Tous les témoignages des personnalités du monde scientifique et du développement qui se sont exprimées lors de sa disparition prématurée en 2013 confirment mon analyse et justifient pleinement l’hommage qui lui est rendu aujourd’hui.
Jacky Ganry n’avait qu’une seule ambition : servir avec efficacité et modestie le noble mandat du Cirad et la lutte contre la pauvreté. Le message de cette plaque mémorielle doit être pour les anciens, mais surtout pour les jeunes, un rappel d’exemple d’une réussite jamais totalement aboutie mais dont la station de Neufchâteau et ses personnels sont détenteurs.
Entre les deux dates de cette vie écourtée, il y a au-delà de ce que ma mémoire érodée a retenu, des dizaines de publications scientifiques, autant de communications à des congrès, autant d’expertises, une vision construite du futur parfois dérangeante ou incomprise. Il y a aussi une culture d’entreprise sans chapelles, ouverte à de nouveaux partenariats et une cohérence d’action par le recrutement de jeunes talents qui font de brillantes carrières au Cirad et qui peuvent encore témoigner de la chance qu’ils ont eu d’avoir pour référent Jacky Ganry.
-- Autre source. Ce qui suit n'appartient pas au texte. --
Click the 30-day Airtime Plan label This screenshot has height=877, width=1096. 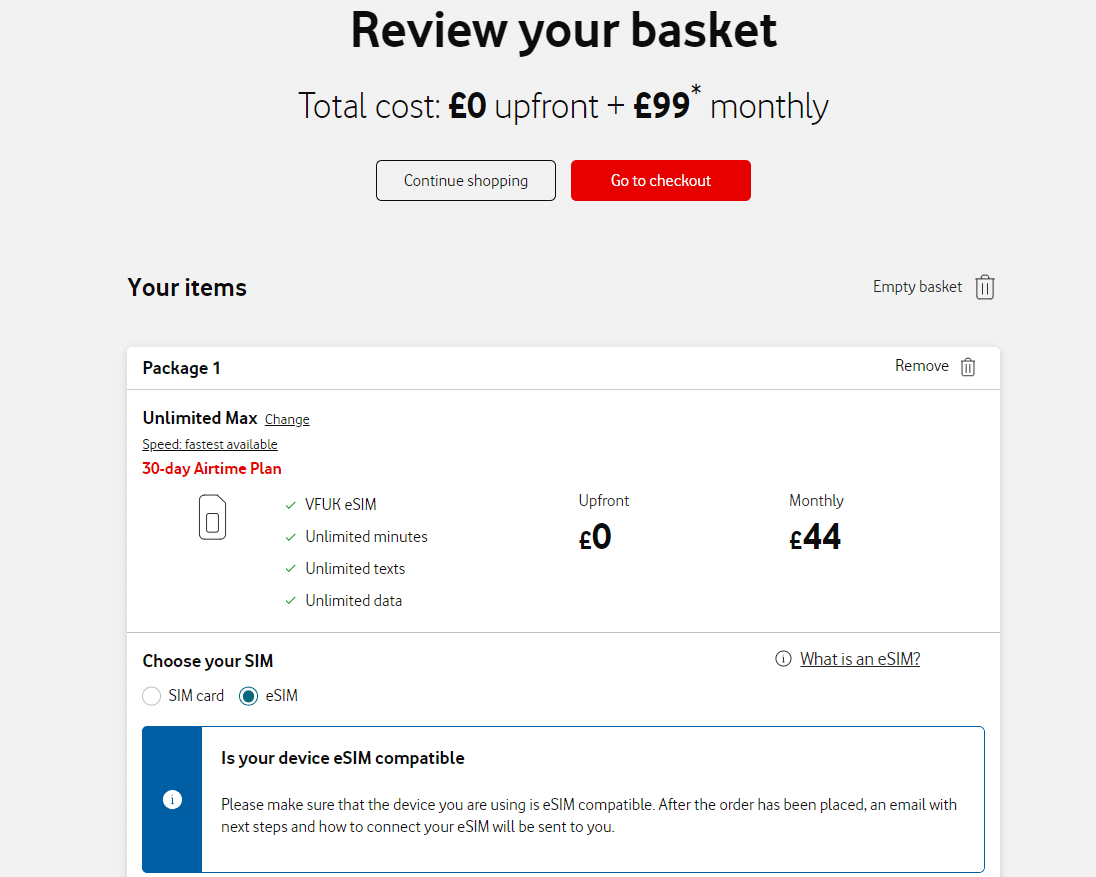point(211,468)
Je terminerai mon propos en saluant sa fille Anne Laure née en Guadeloupe et précisément dans cette station, en remerciant Michel Eddi d’avoir donné son accord pour cette forme d’hommage et à François Côte et Dominique Martinez qui l’ont concrétisé. Enfin pour mon dernier salut à mon ami, je lui adresse ces mots de St Augustin philosophe scientifique déjà prononcés lors de son départ en retraite « Le présent n’est qu’un point fugitif mais ce qui dure c’est l’attention vers le passé et de ce que du présent nous ferons l’avenir. »
Jacky Ganry reste pour moi et l’Amicale des anciens du Cirad l’un de ceux et celles qui ont marqué durablement l’histoire du Cirad et la communauté scientifique internationale attachée au progrès social et économique de l’outre-mer français et des pays du Sud. Chers collègues du Cirad résidant en Guadeloupe, lorsque vous passerez devant cette plaque, rappelez-vous que Jacky Ganry était un homme d’honneur porteur de vos valeurs et pour vous Anne Laure, qui êtes éloignée de sa sépulture en Savoie, il est désormais un peu plus proche. Merci pour lui et sa famille de votre aimable attention.